PROBLEM STATEMENT: The answer must consist solely of the lines from the one containing "古城酒业陶酒瓶 (238, 1742)" to the end of the entries below, repeated exactly.

--- MATERIAL SUPPLIED ---

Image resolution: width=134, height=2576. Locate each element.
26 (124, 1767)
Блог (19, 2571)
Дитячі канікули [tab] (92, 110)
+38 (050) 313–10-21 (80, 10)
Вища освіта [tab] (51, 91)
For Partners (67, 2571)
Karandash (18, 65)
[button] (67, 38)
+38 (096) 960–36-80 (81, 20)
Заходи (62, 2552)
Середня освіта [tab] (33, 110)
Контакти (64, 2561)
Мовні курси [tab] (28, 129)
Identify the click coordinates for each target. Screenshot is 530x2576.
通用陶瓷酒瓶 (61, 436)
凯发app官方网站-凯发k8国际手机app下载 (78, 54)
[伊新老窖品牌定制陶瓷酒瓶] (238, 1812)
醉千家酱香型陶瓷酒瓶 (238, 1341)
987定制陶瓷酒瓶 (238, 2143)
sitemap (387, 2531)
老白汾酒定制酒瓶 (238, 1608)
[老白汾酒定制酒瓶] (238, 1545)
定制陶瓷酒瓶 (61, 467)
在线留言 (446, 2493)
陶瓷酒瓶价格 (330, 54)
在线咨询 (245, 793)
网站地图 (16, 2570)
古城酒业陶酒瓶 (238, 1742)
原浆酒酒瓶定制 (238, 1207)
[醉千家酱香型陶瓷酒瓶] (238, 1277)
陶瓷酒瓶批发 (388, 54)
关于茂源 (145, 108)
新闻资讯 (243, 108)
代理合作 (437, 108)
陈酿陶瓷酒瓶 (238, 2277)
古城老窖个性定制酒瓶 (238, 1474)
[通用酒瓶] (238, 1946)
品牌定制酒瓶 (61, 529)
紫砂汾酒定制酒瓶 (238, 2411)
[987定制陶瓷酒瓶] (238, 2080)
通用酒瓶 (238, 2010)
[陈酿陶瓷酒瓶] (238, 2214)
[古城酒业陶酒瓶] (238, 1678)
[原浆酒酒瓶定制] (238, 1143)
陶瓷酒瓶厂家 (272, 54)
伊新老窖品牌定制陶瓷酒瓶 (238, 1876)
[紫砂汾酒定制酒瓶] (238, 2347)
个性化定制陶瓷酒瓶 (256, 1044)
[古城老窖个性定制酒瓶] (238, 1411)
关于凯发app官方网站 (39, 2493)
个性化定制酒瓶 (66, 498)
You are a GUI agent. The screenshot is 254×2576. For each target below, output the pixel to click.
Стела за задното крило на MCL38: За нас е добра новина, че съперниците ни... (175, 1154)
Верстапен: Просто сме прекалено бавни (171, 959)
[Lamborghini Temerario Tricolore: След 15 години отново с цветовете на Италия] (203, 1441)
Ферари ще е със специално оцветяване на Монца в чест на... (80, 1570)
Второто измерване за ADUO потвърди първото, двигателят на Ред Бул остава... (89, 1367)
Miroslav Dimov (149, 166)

---

REPLY:
古城酒业陶酒瓶 (238, 1742)
原浆酒酒瓶定制 (238, 1207)
[醉千家酱香型陶瓷酒瓶] (238, 1277)
陶瓷酒瓶批发 (388, 54)
关于茂源 (145, 108)
新闻资讯 (243, 108)
代理合作 (437, 108)
陈酿陶瓷酒瓶 (238, 2277)
古城老窖个性定制酒瓶 (238, 1474)
[通用酒瓶] (238, 1946)
品牌定制酒瓶 (61, 529)
紫砂汾酒定制酒瓶 (238, 2411)
[987定制陶瓷酒瓶] (238, 2080)
通用酒瓶 (238, 2010)
[陈酿陶瓷酒瓶] (238, 2214)
[古城酒业陶酒瓶] (238, 1678)
[原浆酒酒瓶定制] (238, 1143)
陶瓷酒瓶厂家 (272, 54)
伊新老窖品牌定制陶瓷酒瓶 (238, 1876)
[紫砂汾酒定制酒瓶] (238, 2347)
个性化定制陶瓷酒瓶 (256, 1044)
[古城老窖个性定制酒瓶] (238, 1411)
关于凯发app官方网站 (39, 2493)
个性化定制酒瓶 (66, 498)
You are a GUI agent. The screenshot is 254×2576. For each target below, output the pixel to click.
Стела за задното крило на MCL38: За нас е добра новина, че съперниците ни... (175, 1154)
Верстапен: Просто сме прекалено бавни (171, 959)
[Lamborghini Temerario Tricolore: След 15 години отново с цветовете на Италия] (203, 1441)
Ферари ще е със специално оцветяване на Монца в чест на... (80, 1570)
Второто измерване за ADUO потвърди първото, двигателят на Ред Бул остава... (89, 1367)
Miroslav Dimov (149, 166)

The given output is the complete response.